### Task directions
Search the material for the string "agent", then return every line where it is found.

### Data to process
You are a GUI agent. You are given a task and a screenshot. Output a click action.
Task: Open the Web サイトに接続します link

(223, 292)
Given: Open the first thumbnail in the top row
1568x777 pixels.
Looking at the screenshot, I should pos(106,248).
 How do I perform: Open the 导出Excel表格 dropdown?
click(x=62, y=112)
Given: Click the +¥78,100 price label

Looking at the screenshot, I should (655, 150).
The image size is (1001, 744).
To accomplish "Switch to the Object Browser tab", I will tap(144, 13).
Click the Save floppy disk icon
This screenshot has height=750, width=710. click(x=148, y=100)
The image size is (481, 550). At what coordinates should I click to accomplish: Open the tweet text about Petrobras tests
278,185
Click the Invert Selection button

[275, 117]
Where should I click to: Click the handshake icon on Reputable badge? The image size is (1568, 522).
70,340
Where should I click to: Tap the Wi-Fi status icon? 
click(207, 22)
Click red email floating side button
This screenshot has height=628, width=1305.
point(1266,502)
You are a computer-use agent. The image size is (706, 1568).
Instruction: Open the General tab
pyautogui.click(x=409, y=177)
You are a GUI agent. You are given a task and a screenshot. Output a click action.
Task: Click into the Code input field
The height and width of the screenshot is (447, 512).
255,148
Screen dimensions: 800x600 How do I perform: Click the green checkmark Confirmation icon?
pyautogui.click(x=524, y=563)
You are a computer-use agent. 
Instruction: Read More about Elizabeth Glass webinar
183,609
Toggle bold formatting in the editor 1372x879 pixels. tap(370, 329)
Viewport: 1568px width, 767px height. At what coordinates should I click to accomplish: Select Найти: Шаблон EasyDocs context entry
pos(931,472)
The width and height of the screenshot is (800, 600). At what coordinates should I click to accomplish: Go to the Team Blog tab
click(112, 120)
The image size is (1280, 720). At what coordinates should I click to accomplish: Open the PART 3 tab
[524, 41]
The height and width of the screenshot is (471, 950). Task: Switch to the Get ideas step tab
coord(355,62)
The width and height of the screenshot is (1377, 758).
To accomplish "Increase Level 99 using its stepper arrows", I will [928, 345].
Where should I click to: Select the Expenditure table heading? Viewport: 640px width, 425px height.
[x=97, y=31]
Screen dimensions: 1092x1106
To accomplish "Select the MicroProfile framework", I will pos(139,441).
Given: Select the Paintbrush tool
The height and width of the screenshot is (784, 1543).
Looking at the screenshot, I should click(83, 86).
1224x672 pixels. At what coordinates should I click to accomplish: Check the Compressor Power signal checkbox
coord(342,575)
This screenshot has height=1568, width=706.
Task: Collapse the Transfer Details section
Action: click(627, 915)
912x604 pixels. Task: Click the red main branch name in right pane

### Answer to the problem
You are a GUI agent. You are given a task and a screenshot. Output a click action.
You are a computer-use agent. The image size is (706, 1568).
You are a GUI agent. You are given a task and a screenshot. Output a click action.
You are a computer-use agent. 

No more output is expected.